Copy out the records word for word, from the very start through the line containing "The width and height of the screenshot is (1200, 900).", and include that line.

**SUPPLIED RECORDS:**
>>>>
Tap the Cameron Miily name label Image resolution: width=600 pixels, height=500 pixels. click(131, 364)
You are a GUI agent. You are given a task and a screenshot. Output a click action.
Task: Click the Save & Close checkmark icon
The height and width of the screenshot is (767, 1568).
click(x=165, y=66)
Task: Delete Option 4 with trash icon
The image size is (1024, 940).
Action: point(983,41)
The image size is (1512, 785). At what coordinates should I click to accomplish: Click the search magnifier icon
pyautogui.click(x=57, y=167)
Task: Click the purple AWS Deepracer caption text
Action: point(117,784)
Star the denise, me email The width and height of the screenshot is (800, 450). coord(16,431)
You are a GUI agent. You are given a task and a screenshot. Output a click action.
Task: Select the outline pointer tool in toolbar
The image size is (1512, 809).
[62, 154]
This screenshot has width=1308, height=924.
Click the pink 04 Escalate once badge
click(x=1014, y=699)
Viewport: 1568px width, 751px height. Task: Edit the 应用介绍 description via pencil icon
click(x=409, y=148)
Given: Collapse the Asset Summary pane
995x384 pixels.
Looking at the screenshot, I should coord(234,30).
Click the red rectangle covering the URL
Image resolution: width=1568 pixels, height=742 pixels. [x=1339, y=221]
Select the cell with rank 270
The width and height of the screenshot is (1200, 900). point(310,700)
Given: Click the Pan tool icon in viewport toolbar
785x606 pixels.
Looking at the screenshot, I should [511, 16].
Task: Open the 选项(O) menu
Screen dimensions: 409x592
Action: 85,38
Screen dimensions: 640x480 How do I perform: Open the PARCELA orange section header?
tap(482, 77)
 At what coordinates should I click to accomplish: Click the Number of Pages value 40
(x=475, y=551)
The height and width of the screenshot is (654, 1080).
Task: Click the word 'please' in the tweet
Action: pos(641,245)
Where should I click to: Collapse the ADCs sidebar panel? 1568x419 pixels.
<<<<
**OUTPUT FOR THIS TASK:**
Tap the Cameron Miily name label Image resolution: width=600 pixels, height=500 pixels. click(131, 364)
You are a GUI agent. You are given a task and a screenshot. Output a click action.
Task: Click the Save & Close checkmark icon
The height and width of the screenshot is (767, 1568).
click(x=165, y=66)
Task: Delete Option 4 with trash icon
The image size is (1024, 940).
Action: point(983,41)
The image size is (1512, 785). At what coordinates should I click to accomplish: Click the search magnifier icon
pyautogui.click(x=57, y=167)
Task: Click the purple AWS Deepracer caption text
Action: point(117,784)
Star the denise, me email The width and height of the screenshot is (800, 450). coord(16,431)
You are a GUI agent. You are given a task and a screenshot. Output a click action.
Task: Select the outline pointer tool in toolbar
The image size is (1512, 809).
[62, 154]
This screenshot has width=1308, height=924.
Click the pink 04 Escalate once badge
click(x=1014, y=699)
Viewport: 1568px width, 751px height. Task: Edit the 应用介绍 description via pencil icon
click(x=409, y=148)
Given: Collapse the Asset Summary pane
995x384 pixels.
Looking at the screenshot, I should coord(234,30).
Click the red rectangle covering the URL
Image resolution: width=1568 pixels, height=742 pixels. [x=1339, y=221]
Select the cell with rank 270
The width and height of the screenshot is (1200, 900). point(310,700)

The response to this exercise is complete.